Reputation: 874
I am converting my code to pyspark. Please find the example below and what is the alternative to convert to pyspark ? I couldnt see shift in pyspark. The main purpose of the below code is it checks the next row and cumulatively sum the value when it is not equal.

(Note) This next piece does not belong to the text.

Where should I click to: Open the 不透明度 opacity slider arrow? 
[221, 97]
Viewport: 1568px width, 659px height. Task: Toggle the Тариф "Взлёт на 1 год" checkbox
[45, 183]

example['date_next'] = example.groupby("A")['date'].shift(-1).reset_index()
s = example[['A',
'B',
'C',
'D']].ne(example[['A','B','C','D']].shift(1)).any(axis=1).cumsum()
Thank you in advance
Upvotes: 1
Views: 113
Reputation: 26676
Not as straight forward. Using arrays would simplify. See logic and code below
from pyspark.sql import functions as F
df = spark.createDataFrame(
[(1, 'A', 50, 30, 40, 78, 65, None),
(1, 'B', 56, 30, 30, 25, 67, 75),
(1, 'C', 56, 30, 30, 25, 67, 75)],
['Id', 'Type', 'A', 'B', 'C', 'D', 'E', 'F'])
df.show()
w =Window.partitionBy().orderBy('id')
(df.withColumn('ABCD', array('A','B','C','D'))#Combine the columns into an array
.withColumn('ABCDShift',lead('ABCD').over(w))#Shiftrows
.withColumn('cumsum', when(expr("forall(transform(ABCD, (c,i)-> c==ABCDShift[i]),c->c==true)")=='true',0).otherwise(1))#Check if array elements at each index agree totally. If all agree,o, otherwise 1o, if there
.withColumn('cumsum',sum('cumsum').over(w.rowsBetween(Window.unboundedPreceding,0)))#Cumsum
).drop('ABCDShift','ABCD').show(truncate=False)
|Id |Type|A |B |C |D |E |F |cumsum|
+---+----+---+---+---+---+---+----+------+
|1 |A |50 |30 |40 |78 |65 |null|1 |
|1 |B |56 |30 |30 |25 |67 |75 |1 |
|1 |C |56 |30 |30 |25 |67 |75 |2 |
+---+----+---+---+---+---+---+----+------+
Upvotes: 1